First, Thomas Frank's What's the Matter with Kansas? A bit obvious, perhaps...but I think Frank nails the way the cultural divide in the US plays out politically, including its roots in our national aversion to economic and class issues. Read carefully, also, Frank demonstrates that the somewhat overstated "moral values" factor in the last election is intrinsically linked to social conservatives' views on security and the war: essentially, the great crime of "Liberals" in this view is that they have neither understanding nor respect for social conservatives' conception of the world, and social conservatives see that both in the sex, drugs, rock'n'abortion lifestyle of "Hollywood liberals" and in those liberals' supposed willingness to abandon "American" values to the moral haze of decadent, European cosmopolitanism. And it's the supposedly effete nature of those values (Rumsfeld's infamous "old Europe") that, in their view, led to the lax security and vigilance that allowed 9-11. Liberals, in other words, are too morally lazy to recognize evil, and therefore cannot protect America from the evils that threaten it. (That history doesn't bear this out, at all, is irrelevant: social conservatives tend to value "the heart" and decisiveness over endless intellectualizing, theorizing, and nuance-mongering. The latest issue of Left Business Observer points out that at least some evidence suggests that Democrats have done much better with the economy than Republicans have; and historically, conservative isolationism has meant that the Democrats were believed to be the stronger party on foreign policy and security.)

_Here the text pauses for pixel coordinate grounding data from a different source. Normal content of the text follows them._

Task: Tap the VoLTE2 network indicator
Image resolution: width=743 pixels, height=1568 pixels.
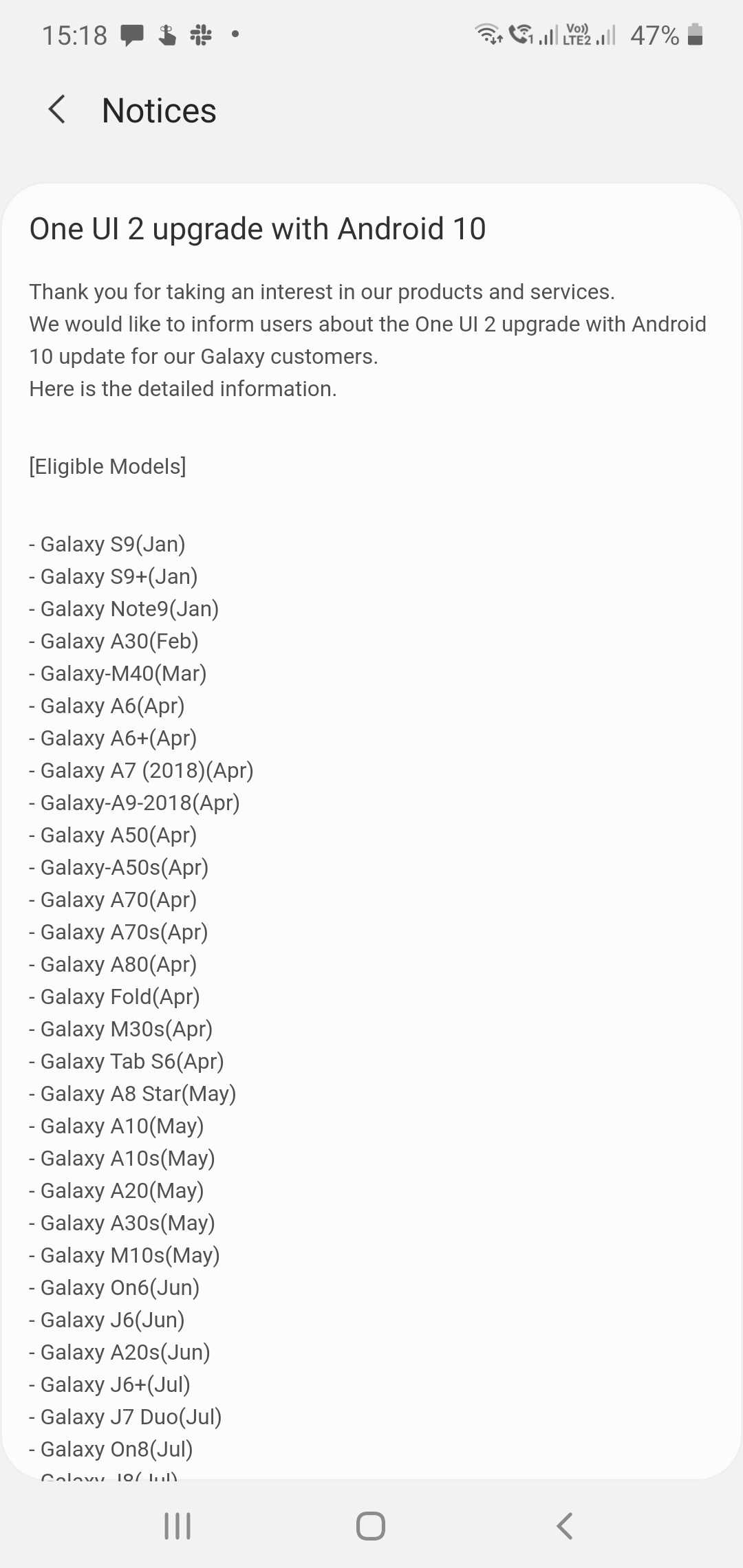Action: [577, 34]
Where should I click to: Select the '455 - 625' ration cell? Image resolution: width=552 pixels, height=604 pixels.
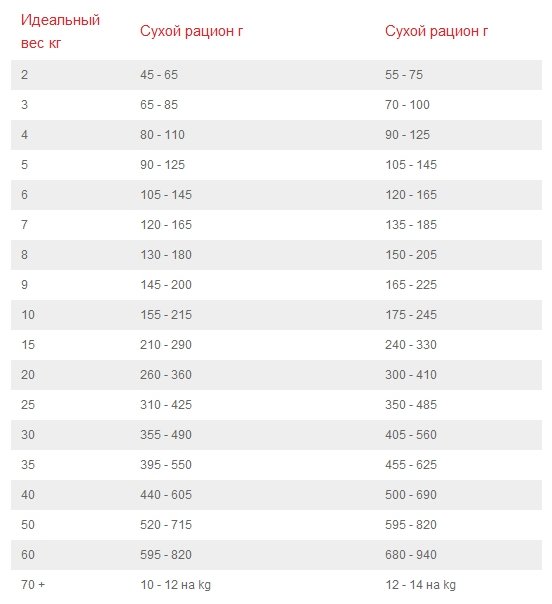(x=411, y=465)
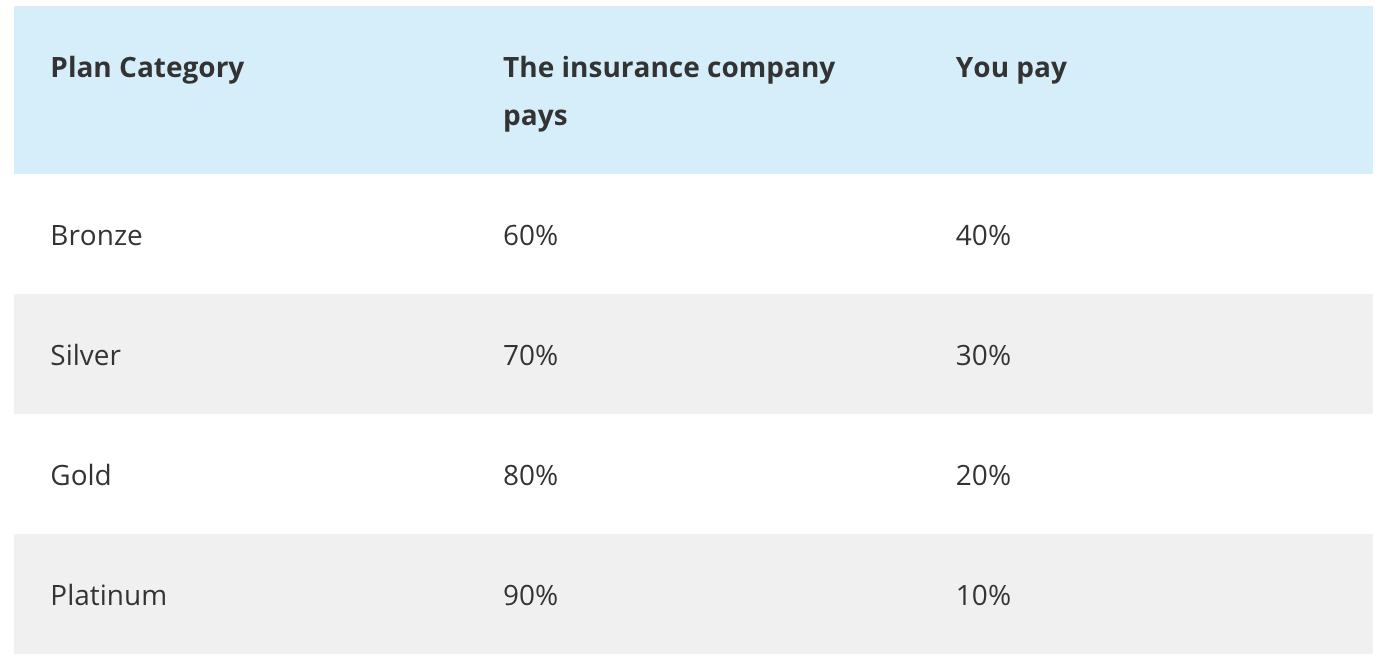Click the 90% insurance pays value
Viewport: 1384px width, 664px height.
point(531,595)
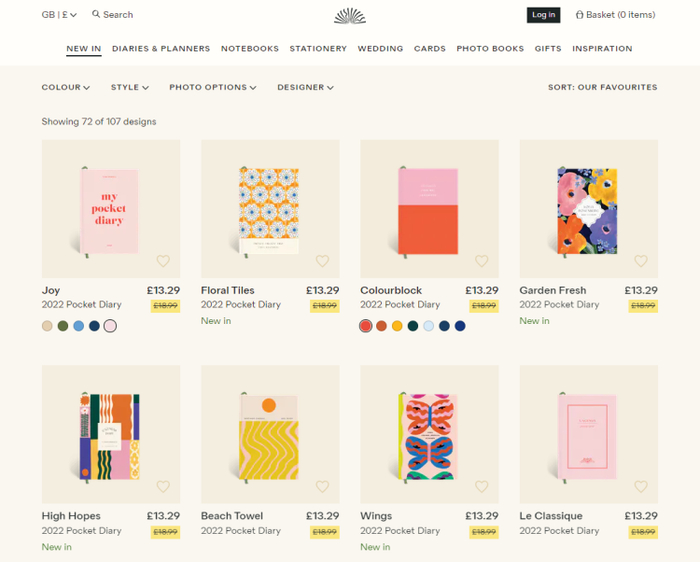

A particular strength of Frank's book is the way he grounds the current power of social conservatives in time and place: Kansas (Frank's home state) serves as a microcosm of the changes whereby the rural poor have ended up largely going for Republicans. He does this in part by providing essentially a miniature lesson in Kansas history, but more importantly by letting many social conservatives speak. And in doing so, he also shows that they're right about one thing: the powers-that-be in American culture really don't think much of them, despite their blathering about NASCAR and Jesus. They only pretend to care about them - evidently, since their policies continue to impoverish and destroy the lives of the working poor who are Frank's subject. The problem, though, is that the Democrats have all but abandoned economic issues, leaving social conservatives with no real home. And it's been the Republicans' genius to use the erasure of economics, and the phantom of liberal cultural dominance and depravity, to win over those folks on social issues, even though economically the party's policies are far worse for them than those of the Dems.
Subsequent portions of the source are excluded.